_Data shown:_
---

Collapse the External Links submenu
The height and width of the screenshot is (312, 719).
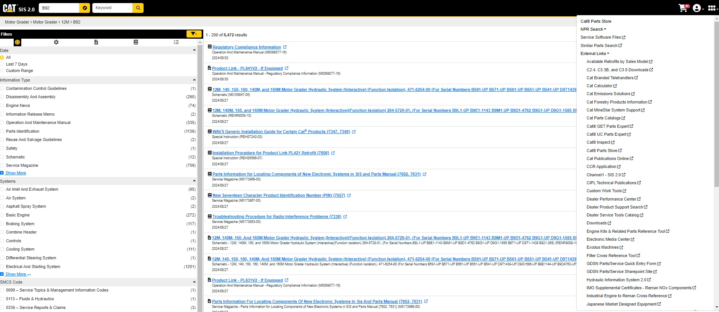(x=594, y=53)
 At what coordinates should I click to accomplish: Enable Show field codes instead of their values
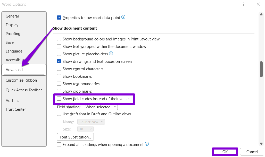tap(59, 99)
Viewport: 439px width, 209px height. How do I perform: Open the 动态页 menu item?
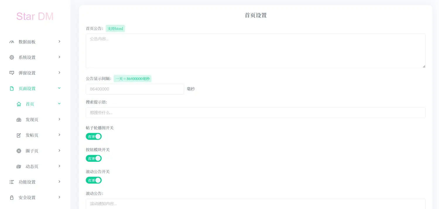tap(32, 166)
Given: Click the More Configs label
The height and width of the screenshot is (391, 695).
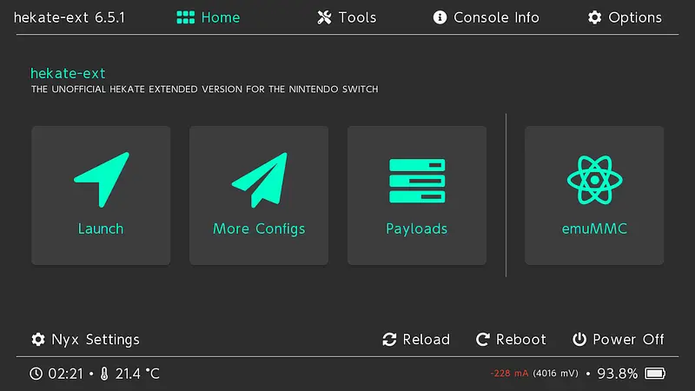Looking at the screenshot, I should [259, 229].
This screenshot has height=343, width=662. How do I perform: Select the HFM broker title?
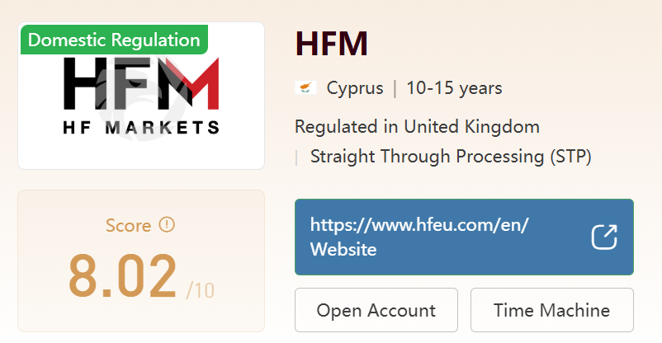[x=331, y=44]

---

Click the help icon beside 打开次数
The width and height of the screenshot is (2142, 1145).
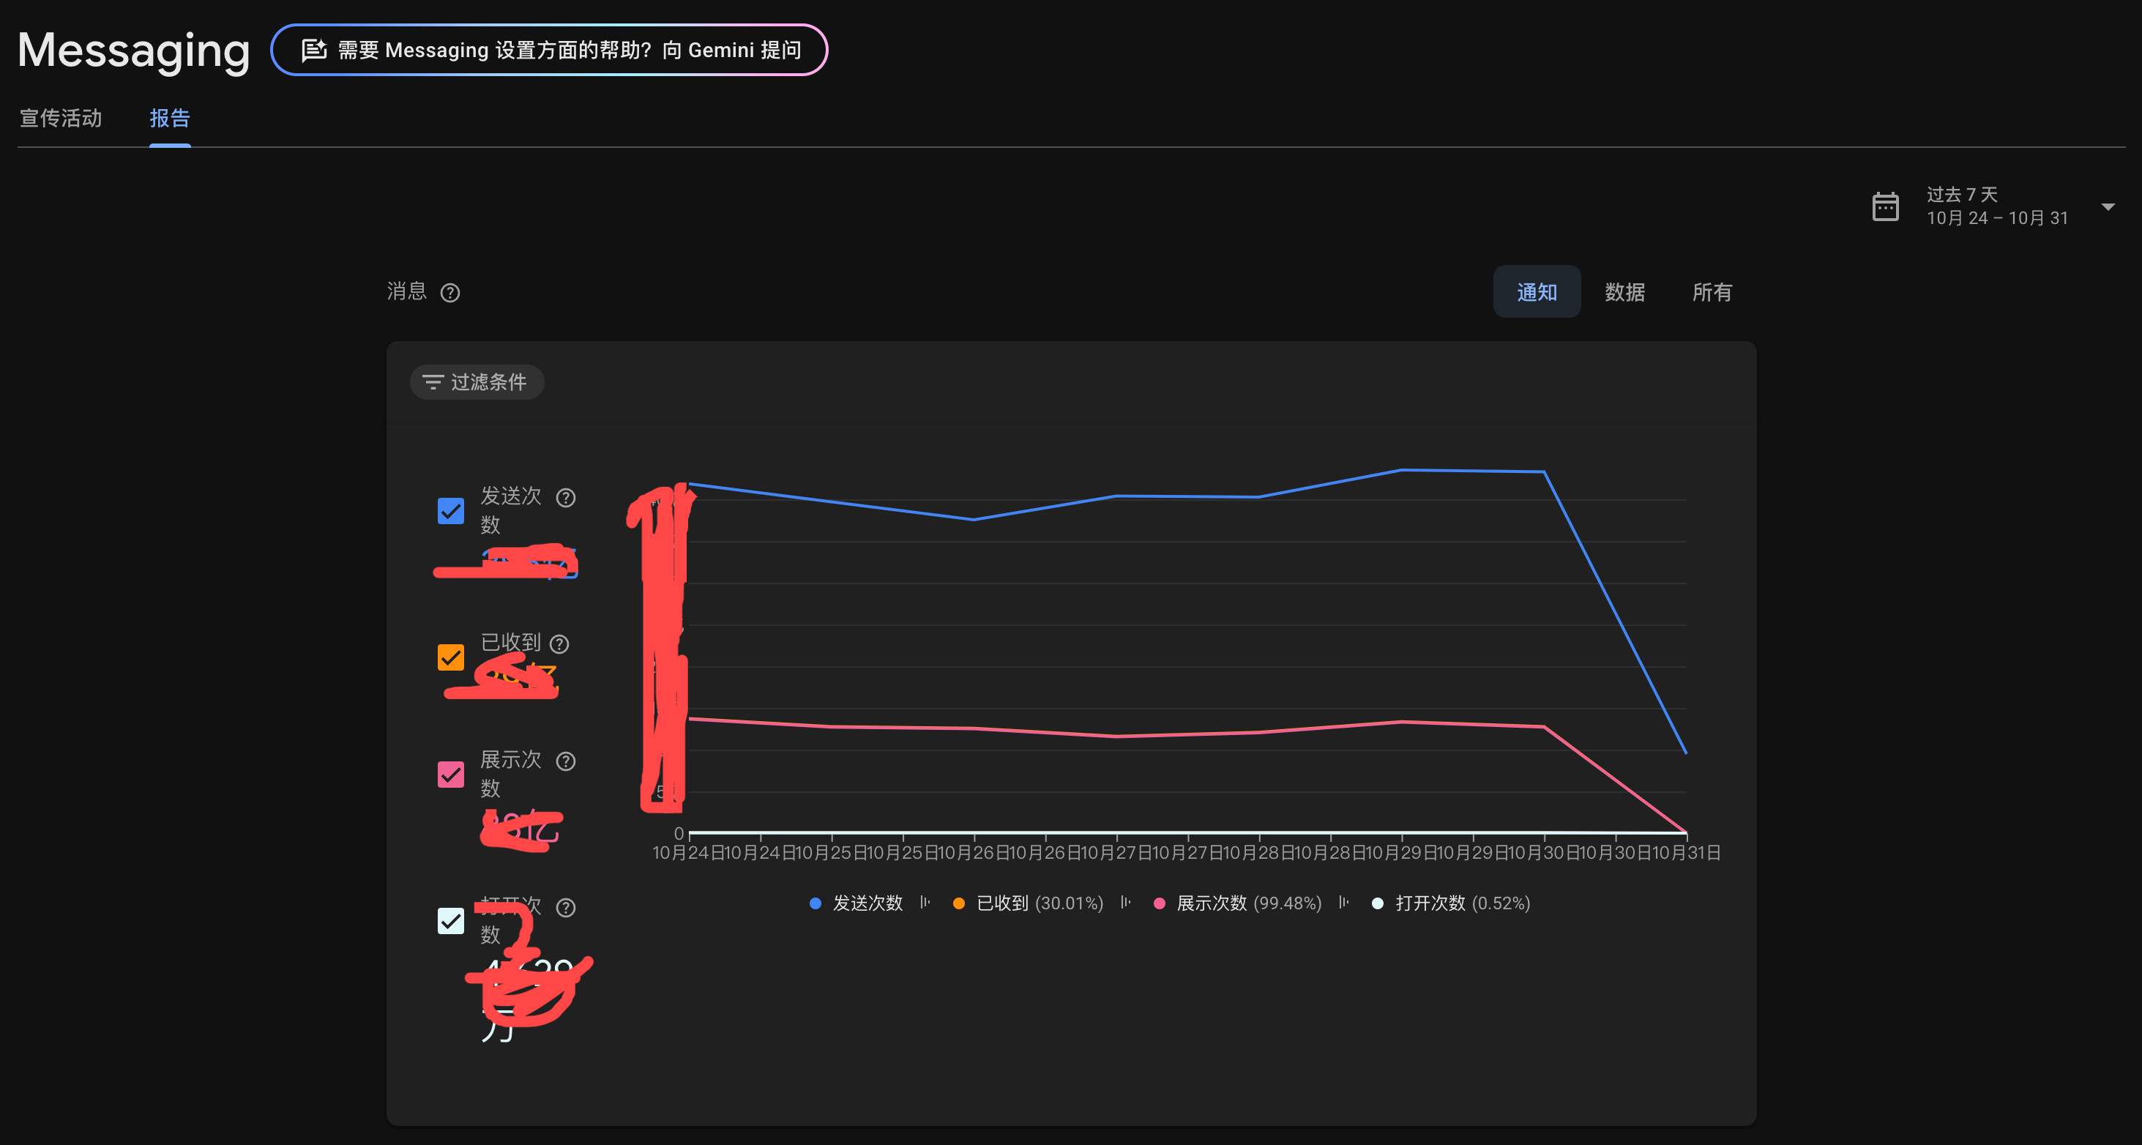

---

_Exercise objective:_
Copy out the rows word for word, starting at the line that contains "Collapse the External Links submenu" and ending at the line that contains "[x=331, y=44]", with both of those lines included. Leave the pictures out.

_Answer to this task:_
Collapse the External Links submenu
The height and width of the screenshot is (312, 719).
(x=594, y=53)
 At what coordinates should I click to accomplish: Enable Show field codes instead of their values
tap(59, 99)
Viewport: 439px width, 209px height. How do I perform: Open the 动态页 menu item?
tap(32, 166)
Given: Click the More Configs label
The height and width of the screenshot is (391, 695).
Looking at the screenshot, I should [259, 229].
This screenshot has height=343, width=662. How do I perform: Select the HFM broker title?
[x=331, y=44]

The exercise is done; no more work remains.